O homem X O mito

Para muitos que assistiram, essa segunda cinebiografia de Steve Jobs é um filme incompleto. Certamente esperavam uma narrativa cronologicamente encadeada narrando praticamente toda a vida do biografado: a infância problemática, a juventude, a descoberta da doença, até a morte e finalizando com uma "mensagem póstuma", provavelmente em tom edificante.

Mas felizmente o filme não procura agradar ao publico mais medíocre, afinal, filme anterior (Jobs, 2013) faz exatamente isso, ou seja: segue fórmulas já desgatadas para fazer um filme medíocre que agrada um público maior. Sabiamente, o diretor Danny Boyle e o roteirista Aaron Sorkin fogem desse caminho fácil e realizam um filme extraordinário, que talvez seja apreciado por poucos. Afinal, se Steve Jobs não fazia concessões, porque um filme sobre ele deveria fazê-las?

E esse filme, protagonizado por Michael Fassbender numa atuação irretocável (apesar de muitos terem insensatamente criticado a "falta" de semelhança física), tem outros méritos: a narrativa focada nos diálogos e mostrando os bastidores da vida de um homem que, para além de um empresário visionário que construiu uma das mais importantes marcas da história (a Apple), foi um hábil construtor de si mesmo - ou pelo menos de uma imagem idealizada de si.

E não só o diretor, o roteirista e o protagonista merecem os louros: é indispensável mencionar os desempenhos de Jeff Daniels, Seth Rogen, Michael Stuhlbarg, Perla Haney-Jardine e especialmente Kate Winslet - que rouba muitas cenas e, ao meu ver, divide com Fassbender o protagonismo do filme.

O modo como o filme, nos 3 atos em que se desenvolve, desconstrói essa persona, revelando o verdadeiro Steve Jobs - egocêntrico, auto-indulgente, individualista, instransigente, ríspido - é brilhante, pois consegue derrubar a imagem heróica e gloriosa que o protagonista erigiu para si, sem contudo demoniza-lo ou vilaniza-lo.

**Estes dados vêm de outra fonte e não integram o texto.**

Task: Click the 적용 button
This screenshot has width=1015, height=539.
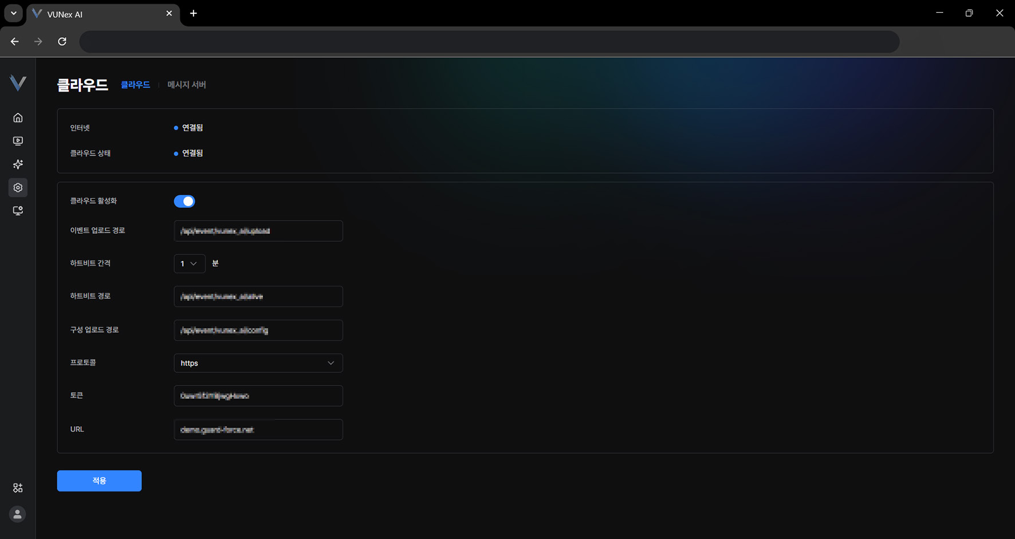Action: click(x=99, y=481)
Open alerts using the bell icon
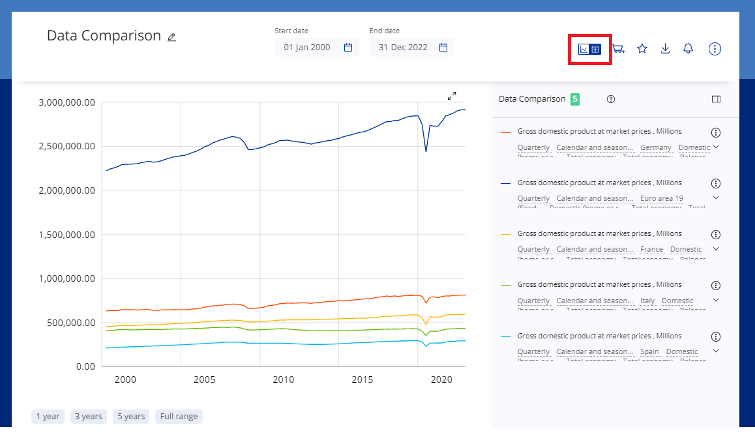 [688, 49]
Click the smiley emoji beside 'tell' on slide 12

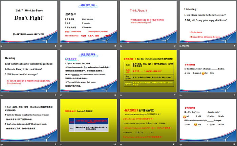click(184, 116)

Ao contrário, o filme o humaniza - mas o faz sem cair em clichés ou incorrer em pieguice.

O filme explora, por meio de diálogos acirrados, duros, por vezes cruéis, mas sempre instigantes e esclarecedores, as falhas do biografado, seus conflitos, suas idiossincrasias: a relação complexa com a filha Lisa e a difícil aceitação da paternidade; as memórias de infância; a dificuldade em lidar com o abandono por parte dos pais; os mecanismos emocionais e psicológicos desenvolvidos por ele para "se proteger"; e como isso tudo contribuiu para que ele fosse como foi e agisse como agiu.

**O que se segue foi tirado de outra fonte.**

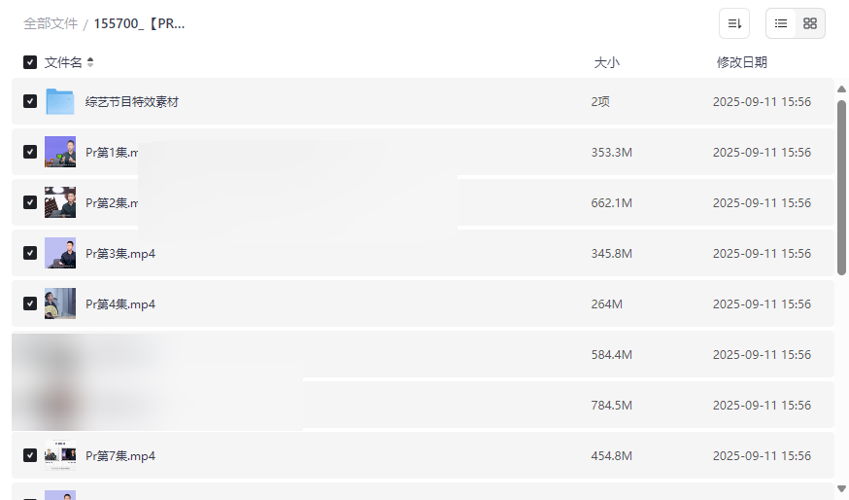Image resolution: width=849 pixels, height=500 pixels.
Task: Open the sort order menu
Action: (734, 23)
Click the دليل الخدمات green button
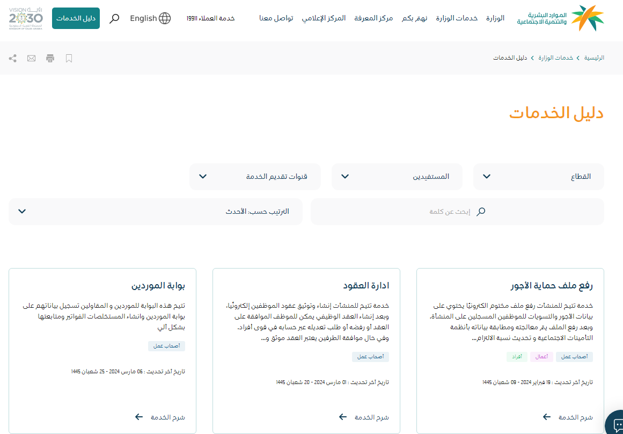 click(x=76, y=18)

Mas o filme não cai na tentação de fornecer explicações definitivas ou justificar as ações do personagem por usando seu "sofrimento" como escusa. Nem tenta redimi-lo, no final, por seus erros. Nisso - e em outros aspectos - ele se irmana com os filmes Cidadão Kane (Citizen Kane, 1941) dirigido por Orson Weller, e A Rede Social (The Social Network, 2010), roteirizado também por Aaron Sorkin.

Em ambos os filmes temos protagonistas humanamente falhos, com enormes falhas de caráter, grande dificuldade nas relações sociais, individualistas, gananciosos e instransigentes, porém, visionários e incansáveis, que construíram seus próprios "impérios". Contudo, no caminho do sucesso profissional e financeiro, passarem por cima de praticamente tudo e todos, perdendo amigos, ferindo pessoas queridas e - quase - terminando suas vidas na solidão.

" O preço que se paga às vezes é alto demais."

STEVE JOBS (Steve Jobs, 2015)
Direção: Danny Boyle
Elenco: Michael Fassbender, Kate Winslet, Jeff Daniels, Seth Rogen, Michael Suhlbarg, Perla Haney-Jardine, Katherine Waterston  e Ripley Sobo.
Roteiro: Aaron Sorkin
Indicado ao Oscar de Melhor Ator, Melhor Atriz Coadjuvante e Melhor Roteiro Adaptado.